Tag: commercialization

2010-06-15

Merely writing that title before I begin writing makes me worry this will become a soapbox post. Or is that monologue-in-waiting just a defense mechanism welling up to cover my deeper insecurities about whether I am attempting to sell out my own vision to money or notoriety? Translated: am I letting my attempt for extra cash for new gear or my pagerank on Google edge out the reason I shoot in the first place?
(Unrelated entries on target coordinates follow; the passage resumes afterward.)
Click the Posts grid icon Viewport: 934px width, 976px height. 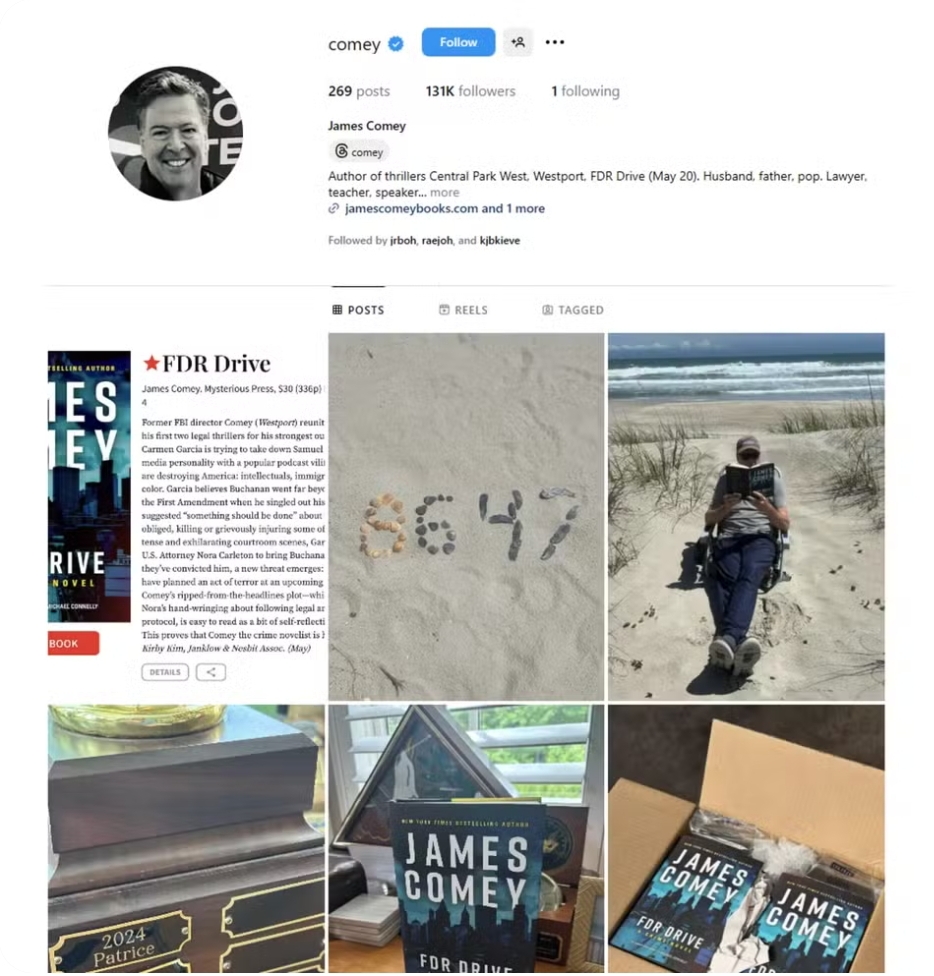tap(337, 310)
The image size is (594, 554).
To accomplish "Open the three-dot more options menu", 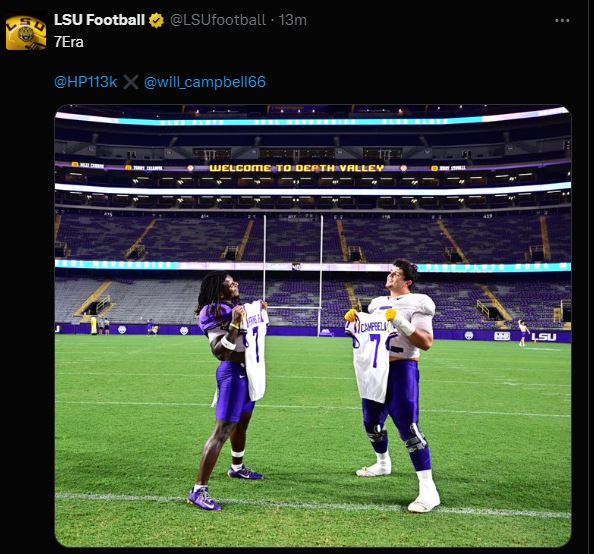I will click(x=562, y=20).
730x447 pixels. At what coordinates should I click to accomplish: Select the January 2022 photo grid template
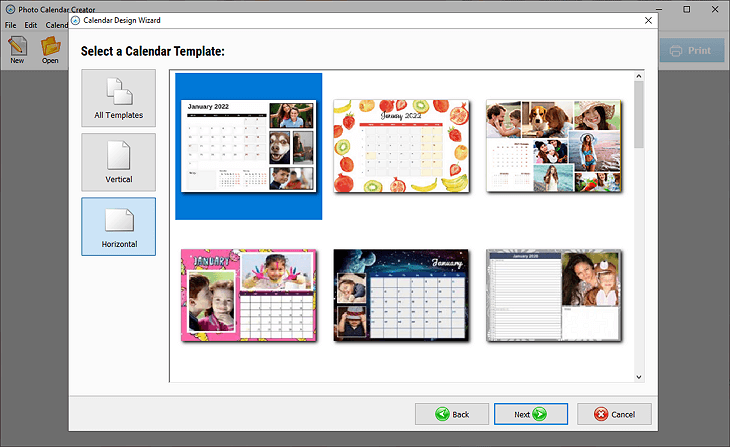[x=248, y=146]
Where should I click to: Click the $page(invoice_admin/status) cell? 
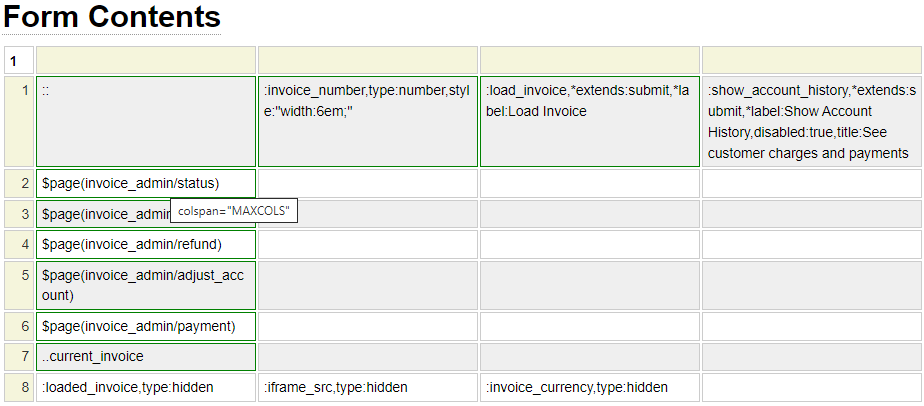pyautogui.click(x=146, y=184)
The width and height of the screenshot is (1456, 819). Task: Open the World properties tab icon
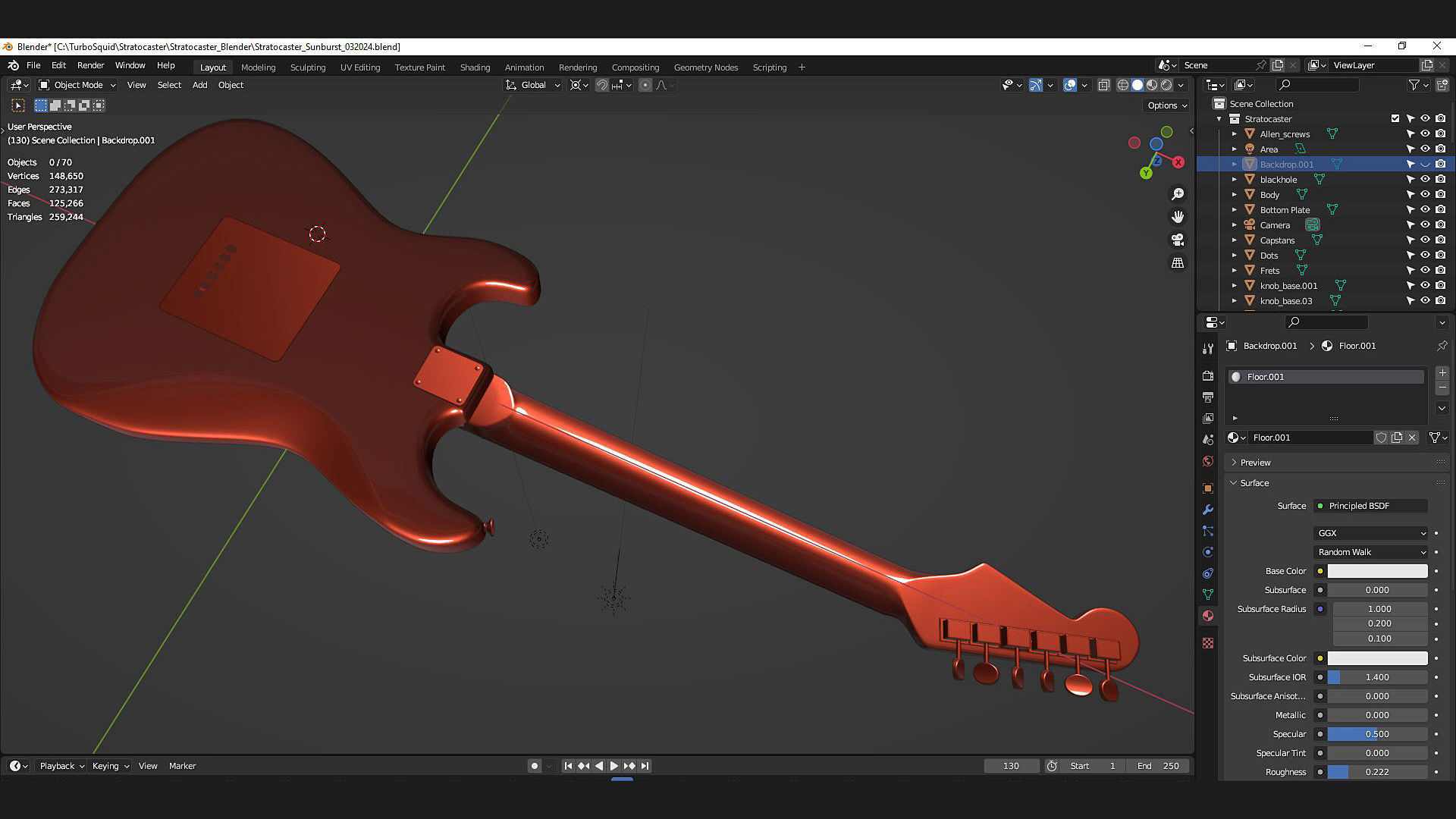click(1208, 461)

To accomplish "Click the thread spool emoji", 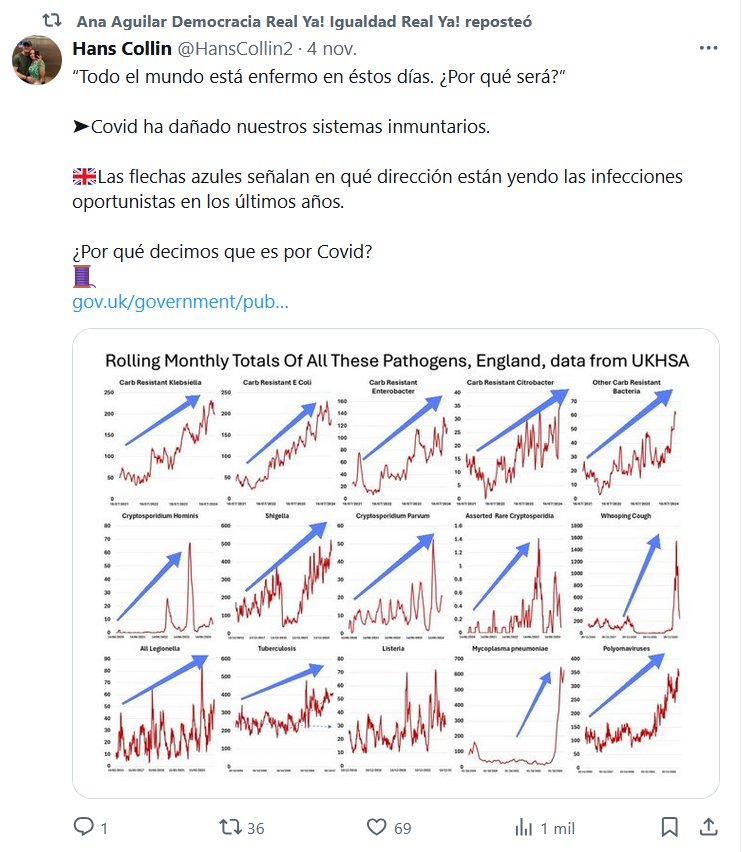I will tap(82, 276).
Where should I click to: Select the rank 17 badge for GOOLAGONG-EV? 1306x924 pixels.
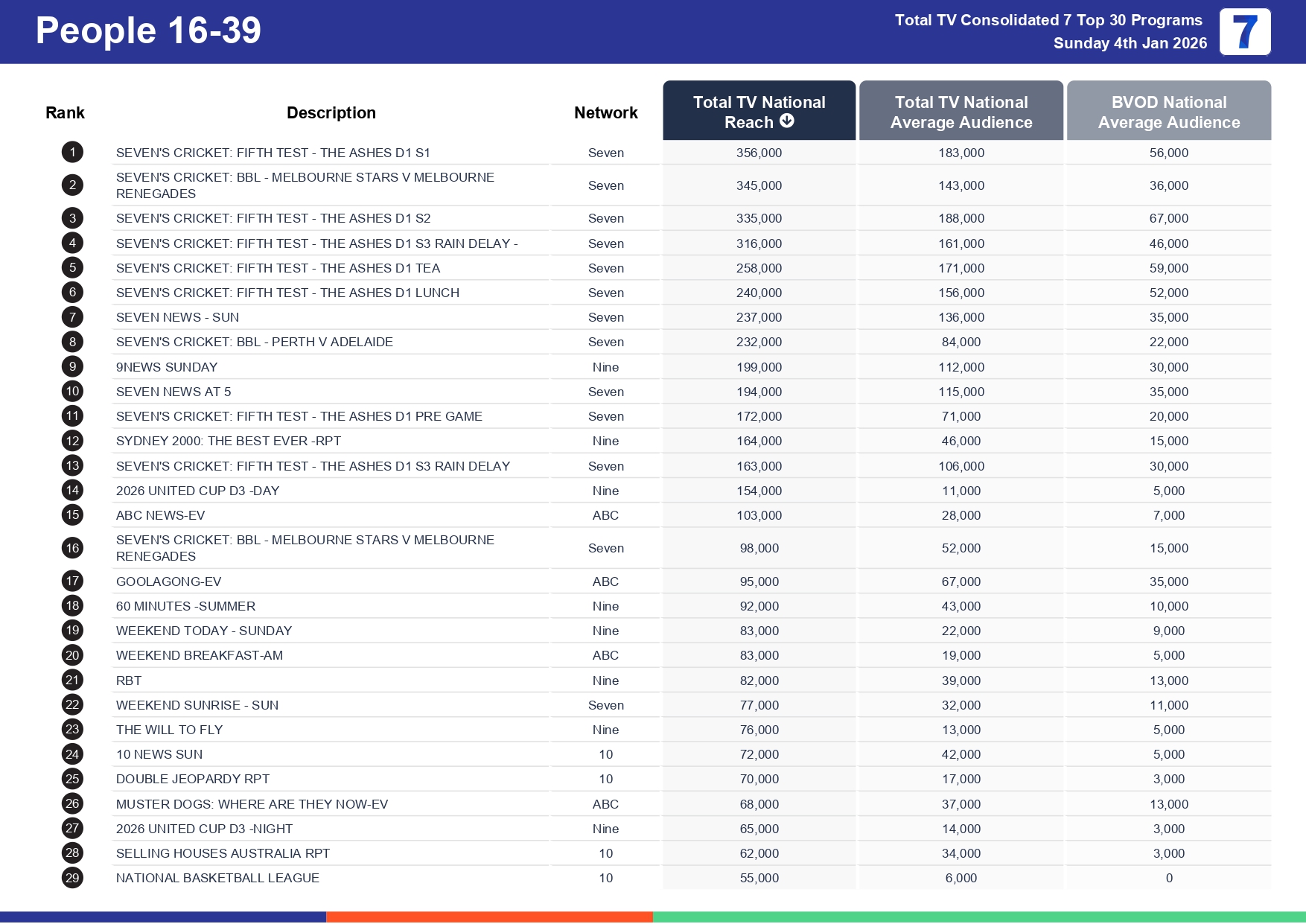72,581
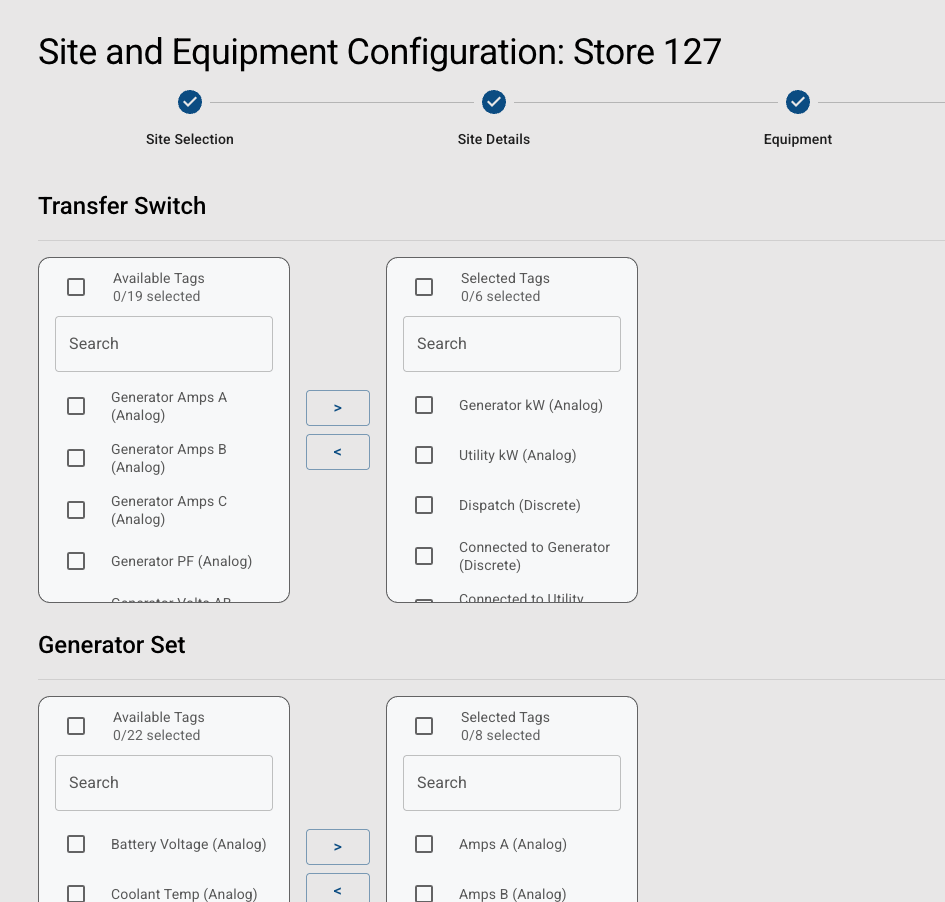This screenshot has width=945, height=902.
Task: Select the Amps A (Analog) checkbox
Action: [x=424, y=844]
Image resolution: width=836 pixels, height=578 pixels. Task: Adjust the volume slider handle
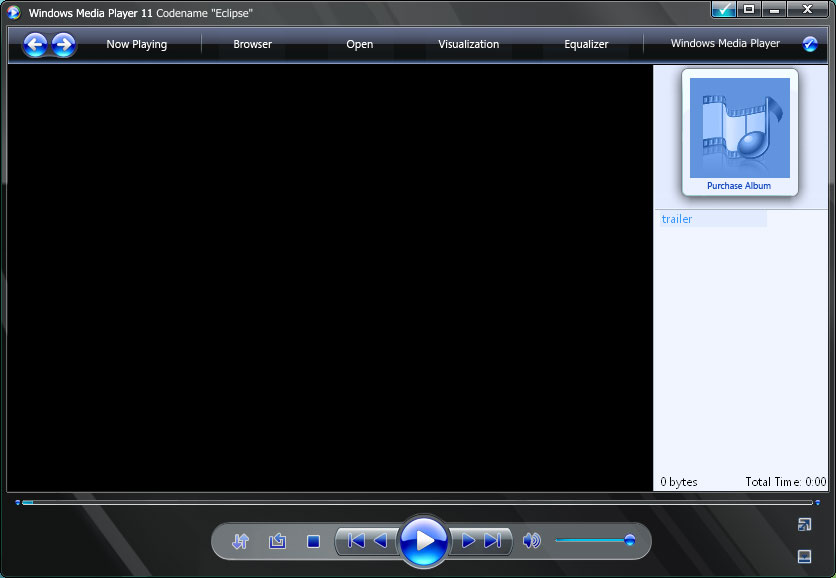629,540
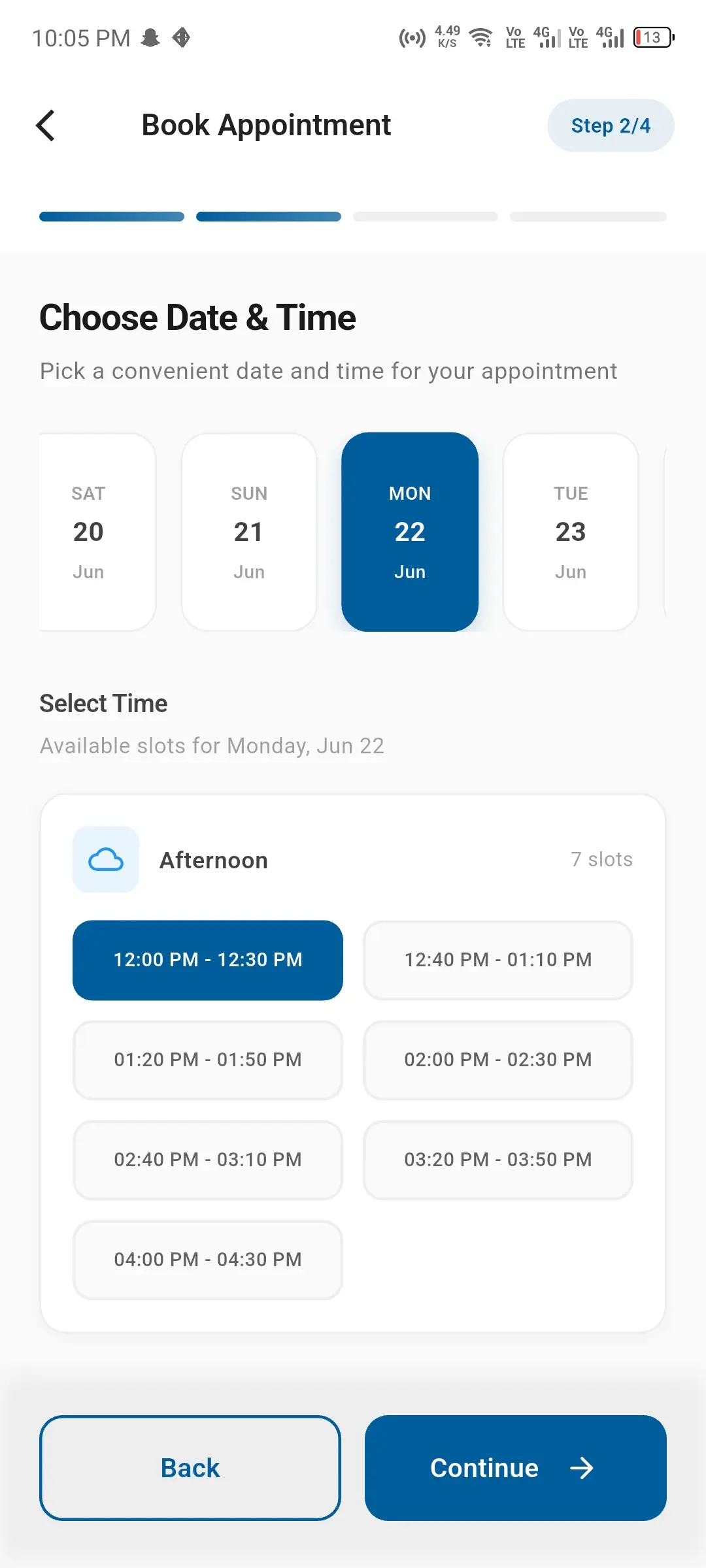Tap the second progress bar segment
This screenshot has height=1568, width=706.
269,216
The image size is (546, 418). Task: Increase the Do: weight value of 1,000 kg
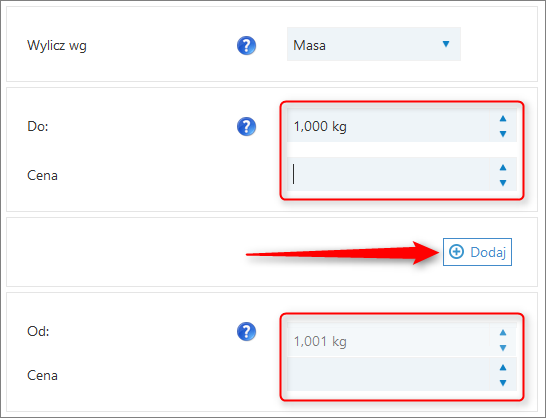coord(503,119)
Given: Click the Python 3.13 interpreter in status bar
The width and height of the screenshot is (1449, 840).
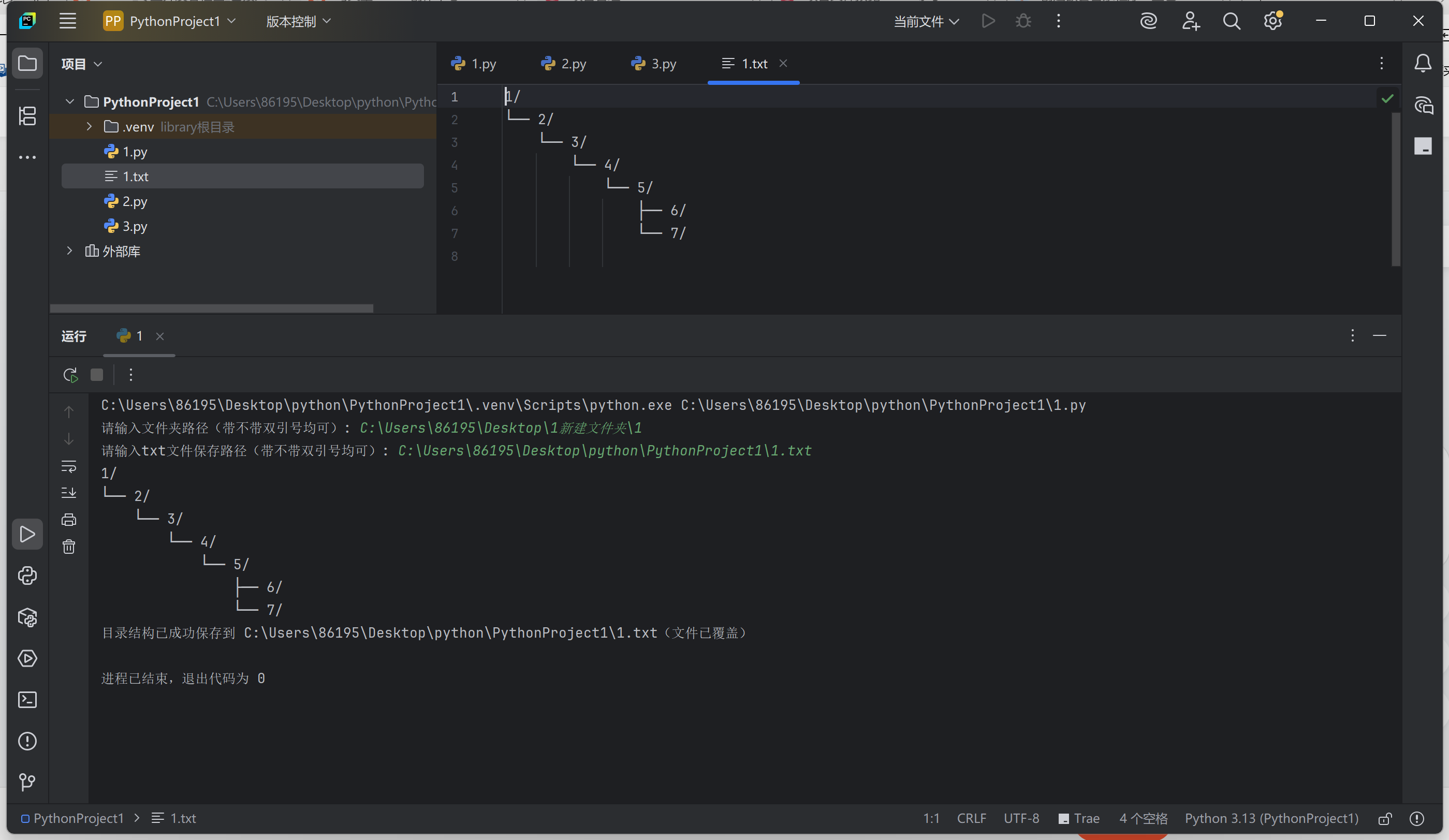Looking at the screenshot, I should tap(1271, 819).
A friend recently asked me in an e-mail: “interesting to see something of what you are up to [in photography] … though I recognise that the photos don’t represent life per se.” Meaning, I have striven for many years not only to capture life around me, but to dig deeper to try to find moments which can be captured which show us a glimpse of reality, Truth, and beauty. And when I say “beauty”, I do not mean simply a pretty picture; I mean beauty which points to something much more “real”, much larger. Maybe that is the beauty of a kiss, or better yet, the beauty of the ten thousandth kiss between a couple now battling together against cancer.

Whoa, there. Pull back on those reins big fella. I need to get back to the original question of selling out. Yet I still feel it is helpful (if only for myself) to define again why I do photography before I try to decide what selling out would even look like in my case. How would I recognize it if I were letting go of my vision or style just for cash or fame?